Because Karl’s world is so constricted, secretive, and paranoid, and because so many explanations are kept from him, he relies extensively on visual clues. His artist’s eye—along with his increasing physical strength—is one of the only navigating tools that he has. Most obviously, he has learned how to observe people closely to determine whether or not they are Nazi-affiliated—whether or not they are wearing Hitler Youth insignia, as are an increasing number of his classmates, or hanging up the swastika flag and reading Der Stürmer magazine, as is the superintendent of his building. While these visual signs are straightforward enough, other visual signs are harder for Karl to read and seem only to lead to further mysteries. The Countess, a transvestite who is in hiding from the Hitler regime, confuses him; even once he determines that she is a transvestite, he is uncertain about whether he should use a male or a female pronoun to describe her. He is also uncertain about the nature of her connection to his father, which causes him to recall another mysterious visual sign: that of the scarf that his father regularly wears to his gallery openings. This scarf strikes Karl as eccentric and affected, and a marker of his father’s baffling distinctiveness; Karl has always known that his father is proud and odd—is “different”—but it has never before occurred to him to wonder about the nature of this difference. He now speculates for the first time if his father might be gay, which might in turn explain the mystery of his mother’s sadness.

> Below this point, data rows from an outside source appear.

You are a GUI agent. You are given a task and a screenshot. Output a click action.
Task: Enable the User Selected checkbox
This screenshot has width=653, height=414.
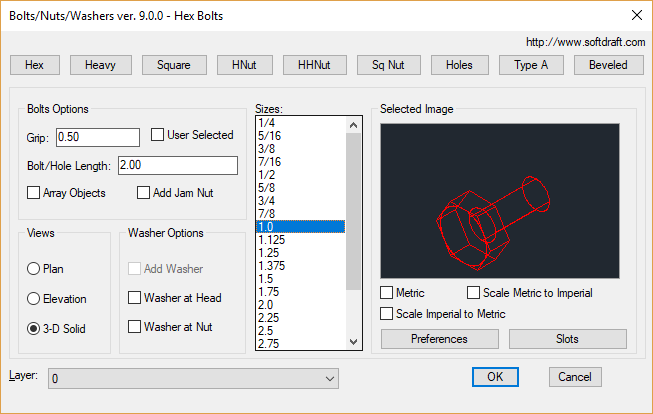tap(158, 135)
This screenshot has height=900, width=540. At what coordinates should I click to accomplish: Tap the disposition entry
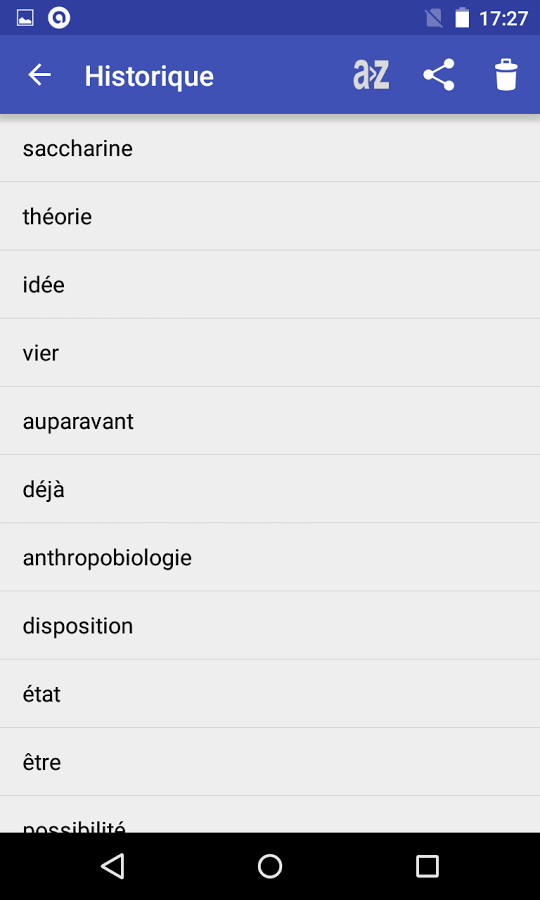click(x=270, y=626)
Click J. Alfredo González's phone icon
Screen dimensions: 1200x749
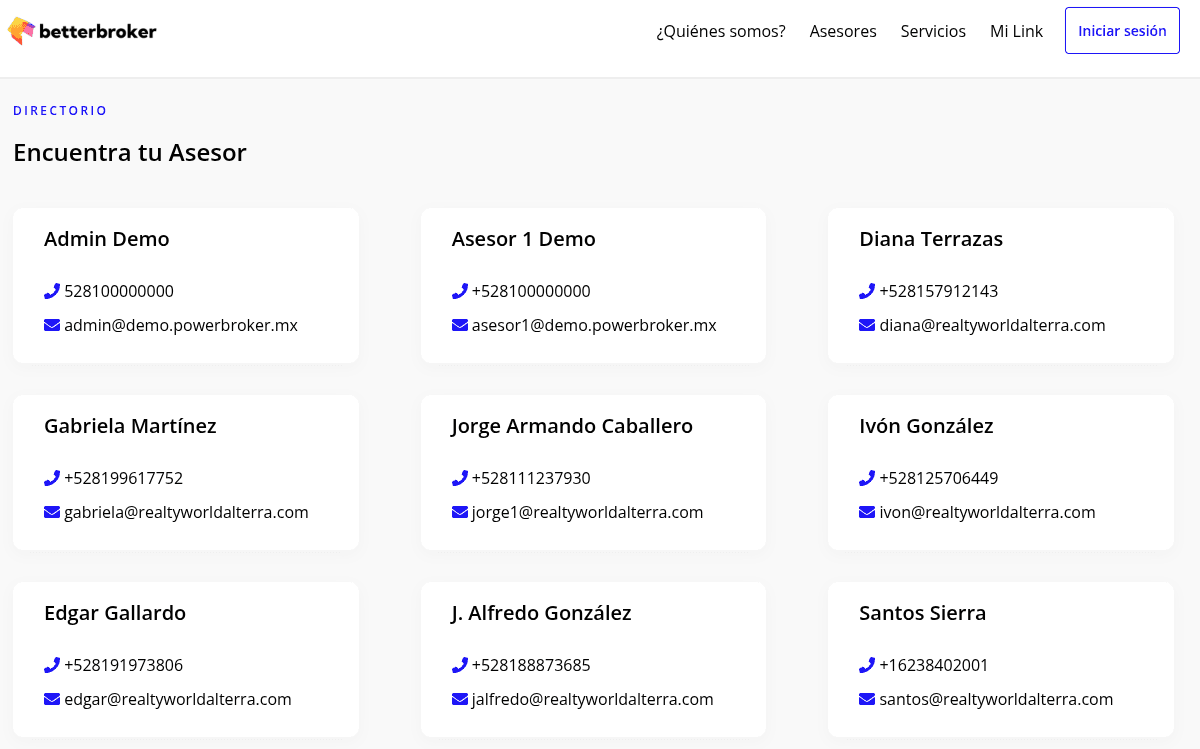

There is also the mystery of Max Schmeling, the boxing champion and Karl’s potential mentor. Even more than the other adults around Karl, Schmeling seems to be hiding in plain sight. He is both a flamboyant public figure and a reserved and private one: a boxing champion who is revered by Hitler and his cohorts, but also a friend to the Jewish community and to outsiders and artists in general. By (twice) drawing Schmeling’s portrait in his sketchbook, Karl is engaging in hero worship and documenting something important that has happened to him. Yet he is also trying to understand Schmeling himself better—literally trying to see him more closely. In copying the Grosz portrait of Schmeling, he sees a powerful and severe-looking man: “Everything about the image seemed to convey strength, confidence and menace” (40). While drawing his own portrait of Schmeling, what strikes Karl is Schmeling’s Semitic appearance, which is in no way at odds with the impression of power and force that he gives: “As I drew the deep manly lines and shadows of his face, something became clear to me […] He resembled a Jew more closely than any Nordic hero” (59). This deepening sense of Schmeling that Karl has is a clue not only to Schmeling’s identity, but to Karl’s. It gives him a new and less constricted sense of his own Jewishness, which has previously been a source of anxiety and shame for him.